* **Prompt**
Copy everything from the line containing "Locate an element on the screen. The" down to the end of the records, swapping each "screenshot" for "screen capture" and changing nothing else. Leave the pictures out of your answer.

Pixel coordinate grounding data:
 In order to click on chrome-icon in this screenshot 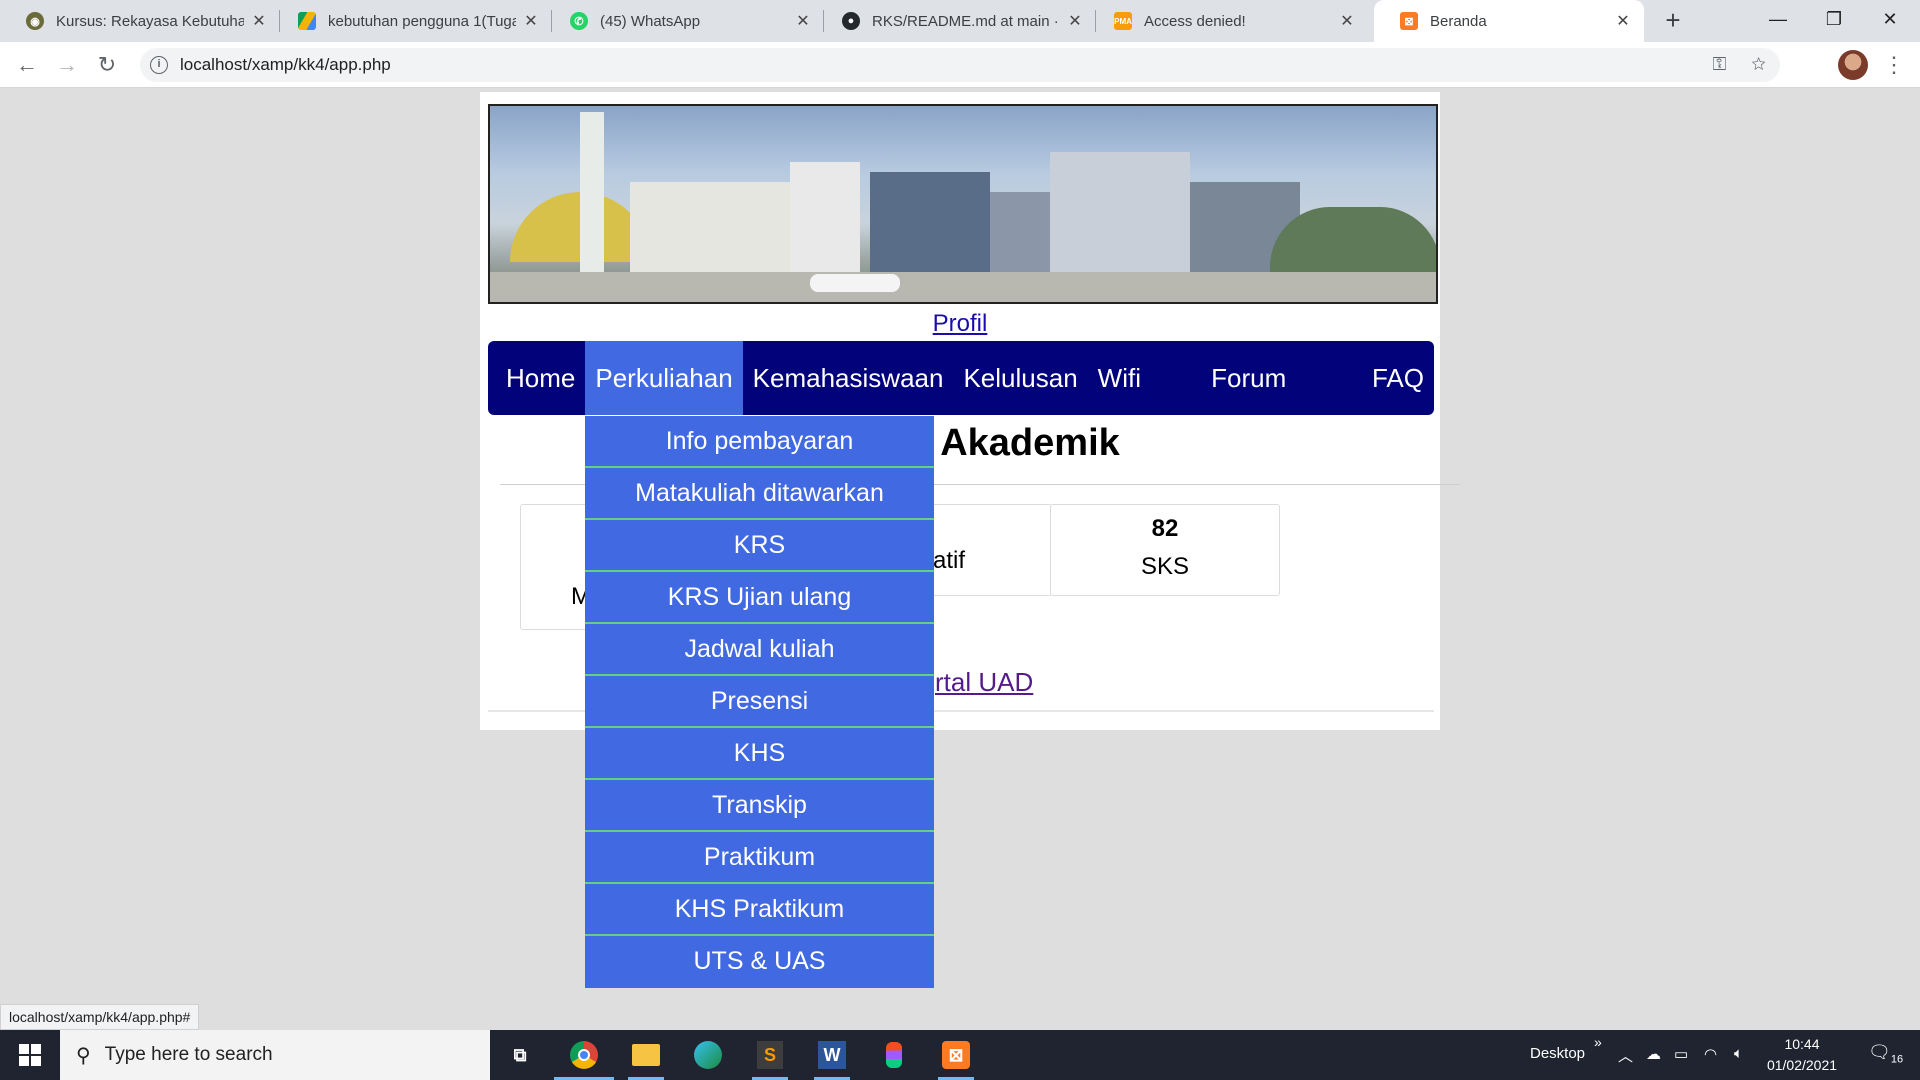, I will do `click(584, 1055)`.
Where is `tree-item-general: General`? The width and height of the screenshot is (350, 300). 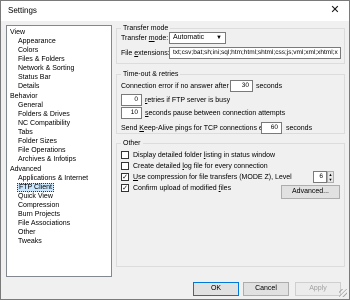
tree-item-general: General is located at coordinates (30, 106).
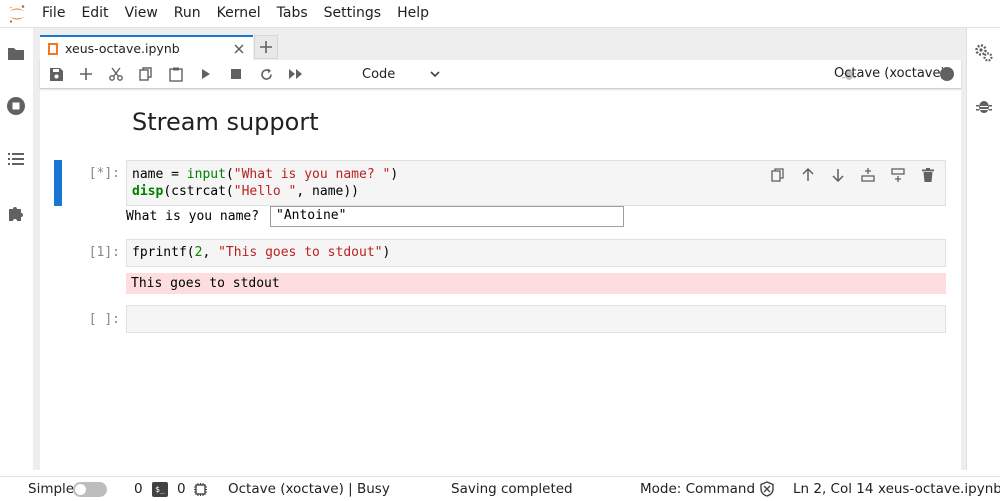  I want to click on save-button, so click(56, 74).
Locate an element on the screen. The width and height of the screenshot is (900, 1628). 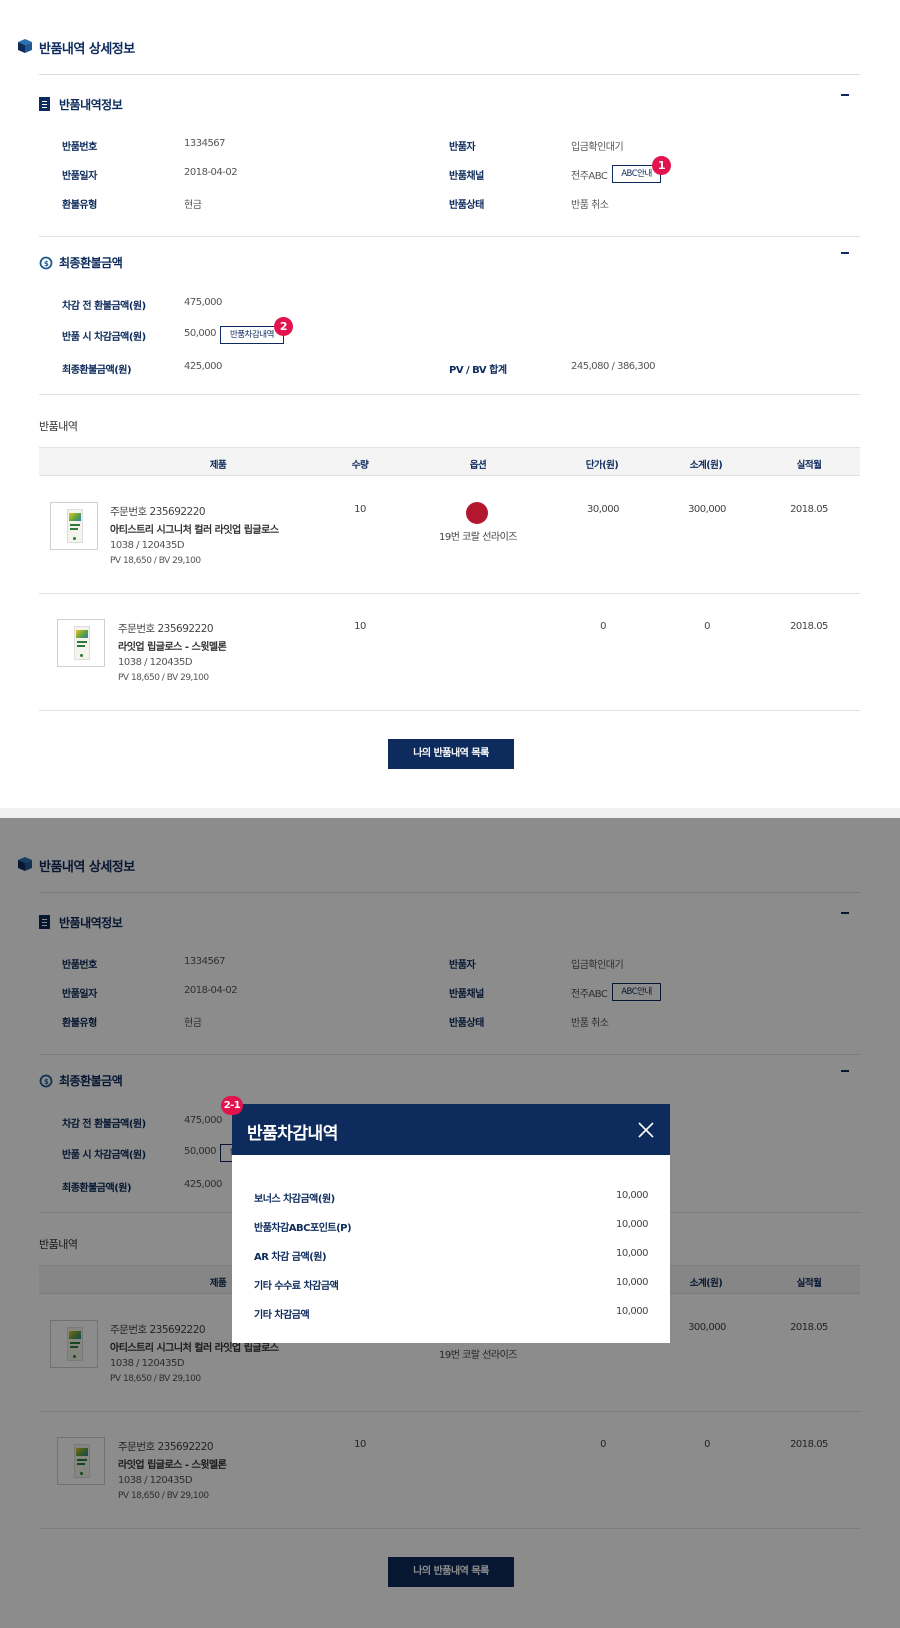
modal-title: 반품차감내역 is located at coordinates (292, 1134).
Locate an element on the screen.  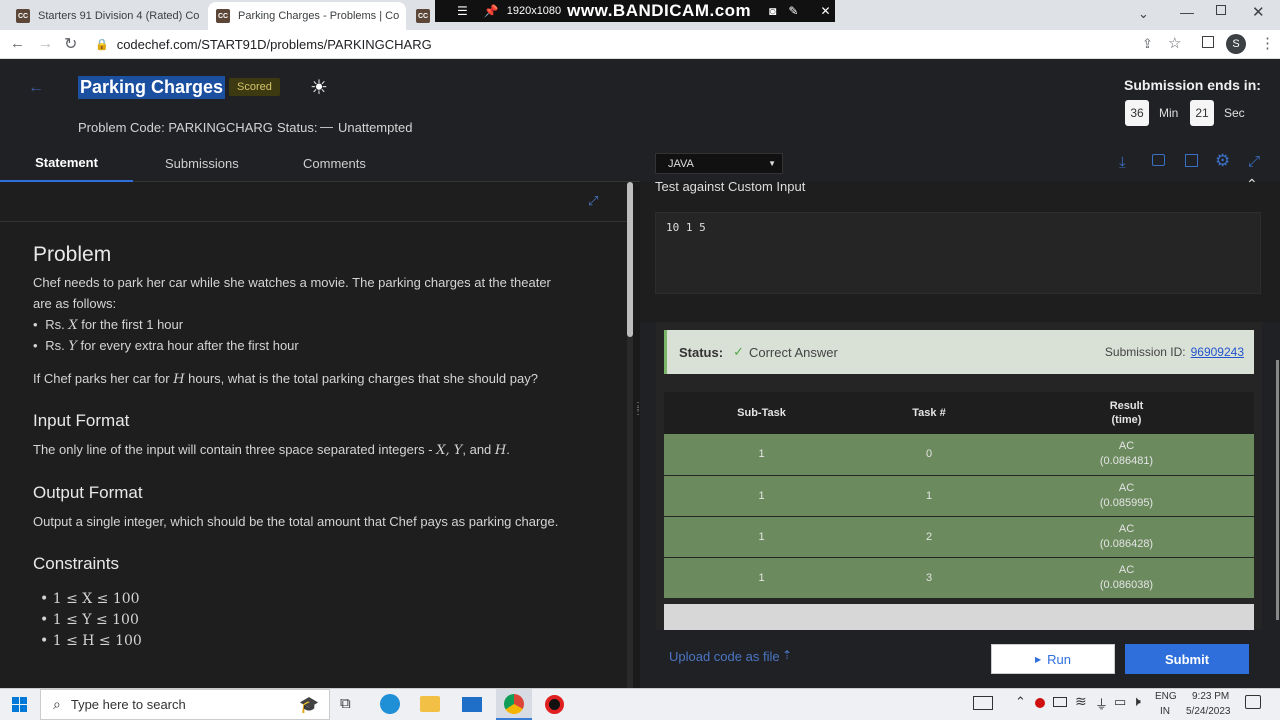
constraint-item: • 1 ≤ X ≤ 100 is located at coordinates (90, 599).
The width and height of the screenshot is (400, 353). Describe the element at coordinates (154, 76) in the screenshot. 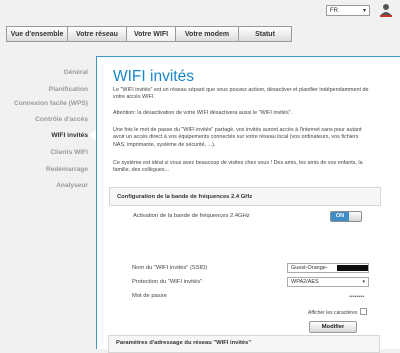

I see `page-title: WIFI invités` at that location.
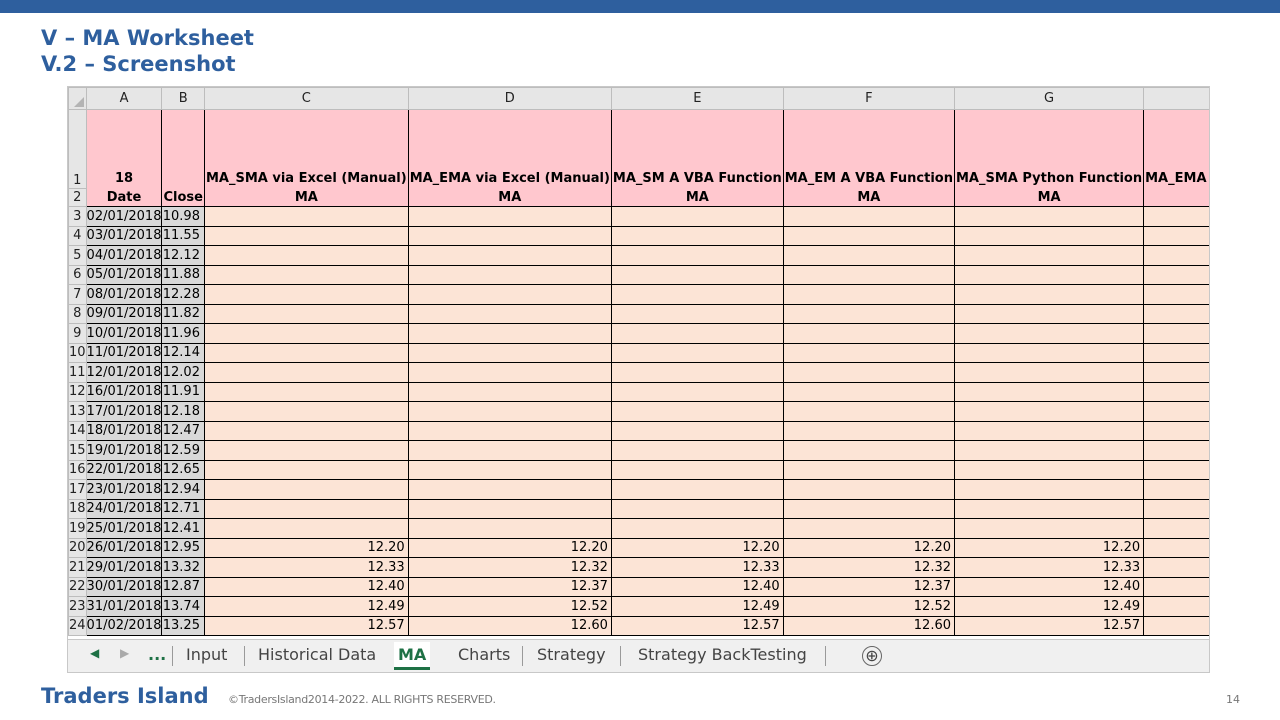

* **Solution to this problem**
Locate an element on the screen. The width and height of the screen capture is (900, 1628). 
modal-title: 반품차감내역 is located at coordinates (292, 1134).
Locate an element on the screen.  
constraint-item: • 1 ≤ X ≤ 100 is located at coordinates (90, 599).
The width and height of the screen capture is (400, 353). Describe the element at coordinates (154, 76) in the screen capture. 

I see `page-title: WIFI invités` at that location.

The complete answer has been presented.